▶ [Activity]:
Find "Click the CHEVROLET section heading" and "Viewport: 1568px width, 290px height." in the records below. Copy the lines holding them and every line between, exactly, and no others.

▶ [Given data]:
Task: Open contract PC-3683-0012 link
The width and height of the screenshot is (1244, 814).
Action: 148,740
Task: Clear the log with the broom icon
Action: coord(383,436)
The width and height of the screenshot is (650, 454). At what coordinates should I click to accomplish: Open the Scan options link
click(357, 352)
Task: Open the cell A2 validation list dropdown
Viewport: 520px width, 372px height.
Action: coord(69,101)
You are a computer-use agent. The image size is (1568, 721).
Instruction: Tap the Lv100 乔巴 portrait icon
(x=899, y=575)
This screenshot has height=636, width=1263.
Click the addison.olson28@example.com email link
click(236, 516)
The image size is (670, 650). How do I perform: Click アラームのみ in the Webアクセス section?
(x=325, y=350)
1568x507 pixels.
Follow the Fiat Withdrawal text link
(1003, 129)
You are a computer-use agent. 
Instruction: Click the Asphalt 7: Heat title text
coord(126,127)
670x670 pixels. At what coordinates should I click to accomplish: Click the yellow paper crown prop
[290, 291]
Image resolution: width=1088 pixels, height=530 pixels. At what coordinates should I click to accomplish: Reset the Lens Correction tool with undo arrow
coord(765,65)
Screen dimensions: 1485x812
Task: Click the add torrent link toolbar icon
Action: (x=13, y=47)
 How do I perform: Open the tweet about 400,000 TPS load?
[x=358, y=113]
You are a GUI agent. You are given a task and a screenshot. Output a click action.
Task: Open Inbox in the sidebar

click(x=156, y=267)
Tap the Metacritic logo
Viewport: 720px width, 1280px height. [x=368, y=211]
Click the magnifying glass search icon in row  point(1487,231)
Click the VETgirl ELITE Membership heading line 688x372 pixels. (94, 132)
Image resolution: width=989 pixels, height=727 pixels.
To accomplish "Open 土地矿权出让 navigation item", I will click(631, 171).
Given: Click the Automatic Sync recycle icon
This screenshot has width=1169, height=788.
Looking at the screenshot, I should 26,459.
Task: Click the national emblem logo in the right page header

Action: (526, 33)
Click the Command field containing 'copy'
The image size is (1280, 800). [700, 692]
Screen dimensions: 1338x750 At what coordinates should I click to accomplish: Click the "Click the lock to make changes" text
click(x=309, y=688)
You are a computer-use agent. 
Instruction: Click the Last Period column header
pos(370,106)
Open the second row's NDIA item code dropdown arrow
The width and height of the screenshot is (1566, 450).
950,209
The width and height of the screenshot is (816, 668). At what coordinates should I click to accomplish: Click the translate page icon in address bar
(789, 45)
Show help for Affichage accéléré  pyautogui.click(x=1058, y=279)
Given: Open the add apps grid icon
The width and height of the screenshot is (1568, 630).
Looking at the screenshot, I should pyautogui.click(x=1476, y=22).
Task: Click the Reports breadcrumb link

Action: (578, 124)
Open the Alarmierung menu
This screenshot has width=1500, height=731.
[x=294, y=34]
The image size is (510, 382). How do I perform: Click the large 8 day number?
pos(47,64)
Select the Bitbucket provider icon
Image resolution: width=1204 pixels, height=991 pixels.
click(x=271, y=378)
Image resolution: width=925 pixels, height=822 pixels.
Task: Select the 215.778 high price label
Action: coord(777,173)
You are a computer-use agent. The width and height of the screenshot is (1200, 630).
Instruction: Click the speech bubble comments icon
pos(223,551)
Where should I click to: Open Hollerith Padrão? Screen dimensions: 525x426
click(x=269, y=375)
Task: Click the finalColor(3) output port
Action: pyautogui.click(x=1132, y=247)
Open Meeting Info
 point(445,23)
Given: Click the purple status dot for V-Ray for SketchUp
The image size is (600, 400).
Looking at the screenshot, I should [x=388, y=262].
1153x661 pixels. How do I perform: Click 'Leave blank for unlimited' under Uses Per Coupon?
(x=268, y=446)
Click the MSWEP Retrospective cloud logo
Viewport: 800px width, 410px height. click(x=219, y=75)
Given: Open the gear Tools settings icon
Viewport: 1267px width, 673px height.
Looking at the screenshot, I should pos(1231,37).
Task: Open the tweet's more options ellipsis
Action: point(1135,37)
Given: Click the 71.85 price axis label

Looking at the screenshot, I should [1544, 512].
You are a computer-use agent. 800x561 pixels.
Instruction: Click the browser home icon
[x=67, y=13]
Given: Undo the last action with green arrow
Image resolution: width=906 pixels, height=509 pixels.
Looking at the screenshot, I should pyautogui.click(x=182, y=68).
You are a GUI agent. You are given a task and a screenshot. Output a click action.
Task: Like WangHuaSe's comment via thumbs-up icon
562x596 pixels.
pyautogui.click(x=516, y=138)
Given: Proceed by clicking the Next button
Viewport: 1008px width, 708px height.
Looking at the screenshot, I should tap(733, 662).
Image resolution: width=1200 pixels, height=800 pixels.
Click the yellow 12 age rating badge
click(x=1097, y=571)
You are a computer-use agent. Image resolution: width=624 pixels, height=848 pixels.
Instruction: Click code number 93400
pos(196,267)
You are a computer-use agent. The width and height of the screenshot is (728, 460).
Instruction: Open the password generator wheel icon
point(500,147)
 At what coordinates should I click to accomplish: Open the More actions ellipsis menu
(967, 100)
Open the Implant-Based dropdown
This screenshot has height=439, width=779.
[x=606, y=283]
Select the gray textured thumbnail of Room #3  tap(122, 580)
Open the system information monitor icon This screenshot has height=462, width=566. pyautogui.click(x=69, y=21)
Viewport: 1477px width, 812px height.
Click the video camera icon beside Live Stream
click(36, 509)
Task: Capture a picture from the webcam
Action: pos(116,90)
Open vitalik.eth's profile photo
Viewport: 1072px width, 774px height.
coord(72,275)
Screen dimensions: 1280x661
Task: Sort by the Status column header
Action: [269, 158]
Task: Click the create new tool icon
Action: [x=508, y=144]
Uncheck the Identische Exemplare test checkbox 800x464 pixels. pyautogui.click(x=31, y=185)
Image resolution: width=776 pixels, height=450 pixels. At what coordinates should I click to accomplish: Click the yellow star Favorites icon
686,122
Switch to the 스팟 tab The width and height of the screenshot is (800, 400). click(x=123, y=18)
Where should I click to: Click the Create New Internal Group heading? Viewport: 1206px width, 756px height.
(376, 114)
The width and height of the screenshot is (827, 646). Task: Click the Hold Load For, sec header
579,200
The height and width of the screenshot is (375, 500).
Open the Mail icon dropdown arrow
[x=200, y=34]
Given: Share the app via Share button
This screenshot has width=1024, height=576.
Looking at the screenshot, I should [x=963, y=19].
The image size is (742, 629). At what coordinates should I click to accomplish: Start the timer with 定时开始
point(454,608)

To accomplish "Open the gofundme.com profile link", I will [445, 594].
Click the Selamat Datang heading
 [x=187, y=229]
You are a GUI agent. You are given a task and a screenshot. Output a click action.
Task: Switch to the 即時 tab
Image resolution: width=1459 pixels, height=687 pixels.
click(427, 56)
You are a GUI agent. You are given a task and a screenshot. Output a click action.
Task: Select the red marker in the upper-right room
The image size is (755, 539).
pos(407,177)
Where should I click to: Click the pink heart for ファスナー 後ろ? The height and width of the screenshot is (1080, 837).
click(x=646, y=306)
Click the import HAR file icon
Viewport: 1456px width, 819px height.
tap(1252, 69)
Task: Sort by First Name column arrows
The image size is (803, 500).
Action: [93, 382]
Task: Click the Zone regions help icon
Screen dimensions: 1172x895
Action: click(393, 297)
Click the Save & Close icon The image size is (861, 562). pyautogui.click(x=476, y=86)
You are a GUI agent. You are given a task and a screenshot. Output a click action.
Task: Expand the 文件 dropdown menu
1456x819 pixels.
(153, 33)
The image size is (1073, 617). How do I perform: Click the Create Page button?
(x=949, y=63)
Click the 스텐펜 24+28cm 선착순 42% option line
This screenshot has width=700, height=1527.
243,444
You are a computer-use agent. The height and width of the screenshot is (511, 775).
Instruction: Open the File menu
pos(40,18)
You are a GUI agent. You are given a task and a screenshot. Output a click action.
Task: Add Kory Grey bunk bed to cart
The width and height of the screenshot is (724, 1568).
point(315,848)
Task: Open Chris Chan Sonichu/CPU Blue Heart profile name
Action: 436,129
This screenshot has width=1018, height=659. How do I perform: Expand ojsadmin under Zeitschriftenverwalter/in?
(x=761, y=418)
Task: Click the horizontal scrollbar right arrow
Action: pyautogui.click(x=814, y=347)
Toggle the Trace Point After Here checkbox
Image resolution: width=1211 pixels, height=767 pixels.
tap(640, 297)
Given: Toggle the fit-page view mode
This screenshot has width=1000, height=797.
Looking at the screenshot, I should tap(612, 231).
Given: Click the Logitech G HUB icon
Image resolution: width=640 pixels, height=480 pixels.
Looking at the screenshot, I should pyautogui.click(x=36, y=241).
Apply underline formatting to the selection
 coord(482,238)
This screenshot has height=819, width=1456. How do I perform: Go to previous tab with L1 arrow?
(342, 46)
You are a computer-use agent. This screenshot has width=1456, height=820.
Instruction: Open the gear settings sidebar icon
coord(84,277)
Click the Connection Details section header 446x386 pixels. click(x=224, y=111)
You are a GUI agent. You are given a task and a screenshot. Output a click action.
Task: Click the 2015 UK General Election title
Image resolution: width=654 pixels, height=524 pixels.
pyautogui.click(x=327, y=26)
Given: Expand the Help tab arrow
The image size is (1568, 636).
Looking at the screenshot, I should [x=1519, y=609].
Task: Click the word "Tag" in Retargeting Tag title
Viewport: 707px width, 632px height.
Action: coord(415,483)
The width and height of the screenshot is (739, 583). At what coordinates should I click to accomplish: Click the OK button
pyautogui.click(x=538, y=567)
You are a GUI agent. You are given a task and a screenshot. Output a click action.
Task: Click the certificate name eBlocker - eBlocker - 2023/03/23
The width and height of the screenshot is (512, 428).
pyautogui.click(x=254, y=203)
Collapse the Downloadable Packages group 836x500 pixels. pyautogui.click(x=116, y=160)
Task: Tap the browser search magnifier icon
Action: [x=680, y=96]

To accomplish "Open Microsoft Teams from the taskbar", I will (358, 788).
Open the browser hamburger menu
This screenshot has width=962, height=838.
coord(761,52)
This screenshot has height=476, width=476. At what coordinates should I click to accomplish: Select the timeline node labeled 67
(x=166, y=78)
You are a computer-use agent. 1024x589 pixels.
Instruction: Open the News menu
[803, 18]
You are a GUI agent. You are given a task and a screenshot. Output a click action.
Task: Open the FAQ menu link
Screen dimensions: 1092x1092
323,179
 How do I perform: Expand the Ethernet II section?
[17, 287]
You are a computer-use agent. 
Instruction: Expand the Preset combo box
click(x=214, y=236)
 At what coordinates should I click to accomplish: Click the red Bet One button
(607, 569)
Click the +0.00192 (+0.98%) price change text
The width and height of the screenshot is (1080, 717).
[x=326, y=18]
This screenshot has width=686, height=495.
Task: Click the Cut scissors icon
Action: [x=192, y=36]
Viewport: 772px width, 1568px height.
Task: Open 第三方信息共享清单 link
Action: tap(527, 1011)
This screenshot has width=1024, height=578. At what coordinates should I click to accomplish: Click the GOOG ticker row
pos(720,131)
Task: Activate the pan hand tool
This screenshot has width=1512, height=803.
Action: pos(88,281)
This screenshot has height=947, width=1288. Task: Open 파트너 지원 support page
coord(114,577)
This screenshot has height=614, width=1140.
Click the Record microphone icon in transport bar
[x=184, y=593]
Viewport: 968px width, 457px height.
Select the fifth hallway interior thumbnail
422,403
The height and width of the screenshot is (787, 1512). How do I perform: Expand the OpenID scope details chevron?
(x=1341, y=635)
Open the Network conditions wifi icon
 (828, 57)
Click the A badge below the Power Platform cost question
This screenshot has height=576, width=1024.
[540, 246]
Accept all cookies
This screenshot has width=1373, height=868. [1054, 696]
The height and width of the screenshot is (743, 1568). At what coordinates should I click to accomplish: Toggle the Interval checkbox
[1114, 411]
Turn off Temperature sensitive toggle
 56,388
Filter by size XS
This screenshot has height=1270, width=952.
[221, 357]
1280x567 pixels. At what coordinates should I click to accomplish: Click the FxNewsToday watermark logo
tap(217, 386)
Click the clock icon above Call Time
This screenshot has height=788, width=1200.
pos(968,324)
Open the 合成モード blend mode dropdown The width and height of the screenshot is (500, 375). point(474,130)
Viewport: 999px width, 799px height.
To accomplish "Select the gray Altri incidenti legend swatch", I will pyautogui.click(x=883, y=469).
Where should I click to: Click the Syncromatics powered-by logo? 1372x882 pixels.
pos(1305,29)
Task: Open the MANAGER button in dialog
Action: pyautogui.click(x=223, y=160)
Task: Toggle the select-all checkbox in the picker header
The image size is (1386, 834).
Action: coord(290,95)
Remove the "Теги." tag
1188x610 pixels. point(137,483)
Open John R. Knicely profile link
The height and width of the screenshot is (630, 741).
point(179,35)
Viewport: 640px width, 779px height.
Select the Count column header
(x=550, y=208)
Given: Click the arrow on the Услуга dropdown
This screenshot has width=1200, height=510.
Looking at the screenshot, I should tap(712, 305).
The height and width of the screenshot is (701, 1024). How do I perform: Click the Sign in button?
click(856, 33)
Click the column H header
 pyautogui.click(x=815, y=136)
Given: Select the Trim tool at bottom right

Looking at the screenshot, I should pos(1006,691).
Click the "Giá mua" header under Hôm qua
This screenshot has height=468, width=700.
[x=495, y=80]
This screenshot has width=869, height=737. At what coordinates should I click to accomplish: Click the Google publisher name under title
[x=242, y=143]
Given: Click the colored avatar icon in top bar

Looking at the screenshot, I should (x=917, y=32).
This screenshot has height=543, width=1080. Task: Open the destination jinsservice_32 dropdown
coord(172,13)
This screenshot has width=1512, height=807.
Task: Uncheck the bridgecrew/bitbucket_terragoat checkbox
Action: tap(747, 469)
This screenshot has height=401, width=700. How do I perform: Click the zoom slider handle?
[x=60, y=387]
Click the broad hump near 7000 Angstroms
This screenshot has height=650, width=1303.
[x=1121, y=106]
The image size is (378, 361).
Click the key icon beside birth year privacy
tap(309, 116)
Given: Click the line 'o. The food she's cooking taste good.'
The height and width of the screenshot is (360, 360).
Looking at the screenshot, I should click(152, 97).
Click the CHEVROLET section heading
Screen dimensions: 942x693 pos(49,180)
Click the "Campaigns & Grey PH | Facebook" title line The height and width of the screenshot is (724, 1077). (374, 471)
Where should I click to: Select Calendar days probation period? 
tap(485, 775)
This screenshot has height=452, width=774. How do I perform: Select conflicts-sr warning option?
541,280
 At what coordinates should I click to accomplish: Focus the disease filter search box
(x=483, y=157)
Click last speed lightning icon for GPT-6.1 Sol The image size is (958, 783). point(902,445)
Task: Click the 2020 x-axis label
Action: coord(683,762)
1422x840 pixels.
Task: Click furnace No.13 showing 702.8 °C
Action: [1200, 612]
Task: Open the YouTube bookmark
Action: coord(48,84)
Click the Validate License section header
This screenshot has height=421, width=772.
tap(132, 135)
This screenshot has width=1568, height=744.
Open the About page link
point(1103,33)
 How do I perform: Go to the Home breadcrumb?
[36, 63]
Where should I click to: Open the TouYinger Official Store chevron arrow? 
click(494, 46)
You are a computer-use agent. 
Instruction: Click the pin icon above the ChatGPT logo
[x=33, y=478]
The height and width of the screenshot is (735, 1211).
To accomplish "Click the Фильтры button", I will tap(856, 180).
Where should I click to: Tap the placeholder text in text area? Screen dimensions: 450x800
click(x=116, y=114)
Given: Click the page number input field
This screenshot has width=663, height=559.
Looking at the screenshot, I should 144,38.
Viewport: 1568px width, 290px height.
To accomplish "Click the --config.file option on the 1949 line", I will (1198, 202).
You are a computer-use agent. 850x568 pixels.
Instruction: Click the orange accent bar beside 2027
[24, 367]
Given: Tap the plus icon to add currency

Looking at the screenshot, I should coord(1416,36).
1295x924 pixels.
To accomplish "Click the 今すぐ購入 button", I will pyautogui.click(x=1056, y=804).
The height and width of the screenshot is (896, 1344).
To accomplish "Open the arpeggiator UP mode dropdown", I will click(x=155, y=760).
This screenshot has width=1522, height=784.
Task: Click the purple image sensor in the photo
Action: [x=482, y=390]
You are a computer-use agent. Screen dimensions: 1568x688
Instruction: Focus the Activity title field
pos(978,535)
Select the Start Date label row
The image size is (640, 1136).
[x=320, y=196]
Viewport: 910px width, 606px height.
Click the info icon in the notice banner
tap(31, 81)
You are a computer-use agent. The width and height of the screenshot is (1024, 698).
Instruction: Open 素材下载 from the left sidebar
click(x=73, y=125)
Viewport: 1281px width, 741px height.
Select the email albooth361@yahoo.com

▶ [Task output]:
Click the CHEVROLET section heading
Screen dimensions: 942x693 pos(49,180)
Click the "Campaigns & Grey PH | Facebook" title line The height and width of the screenshot is (724, 1077). (374, 471)
Where should I click to: Select Calendar days probation period? 
tap(485, 775)
This screenshot has height=452, width=774. How do I perform: Select conflicts-sr warning option?
541,280
 At what coordinates should I click to accomplish: Focus the disease filter search box
(x=483, y=157)
Click last speed lightning icon for GPT-6.1 Sol The image size is (958, 783). point(902,445)
Task: Click the 2020 x-axis label
Action: coord(683,762)
1422x840 pixels.
Task: Click furnace No.13 showing 702.8 °C
Action: [1200, 612]
Task: Open the YouTube bookmark
Action: coord(48,84)
Click the Validate License section header
This screenshot has height=421, width=772.
tap(132, 135)
This screenshot has width=1568, height=744.
Open the About page link
point(1103,33)
 How do I perform: Go to the Home breadcrumb?
[36, 63]
Where should I click to: Open the TouYinger Official Store chevron arrow? 
click(494, 46)
You are a computer-use agent. 
Instruction: Click the pin icon above the ChatGPT logo
[x=33, y=478]
The height and width of the screenshot is (735, 1211).
To accomplish "Click the Фильтры button", I will tap(856, 180).
Where should I click to: Tap the placeholder text in text area? Screen dimensions: 450x800
click(x=116, y=114)
Given: Click the page number input field
This screenshot has width=663, height=559.
Looking at the screenshot, I should 144,38.
Viewport: 1568px width, 290px height.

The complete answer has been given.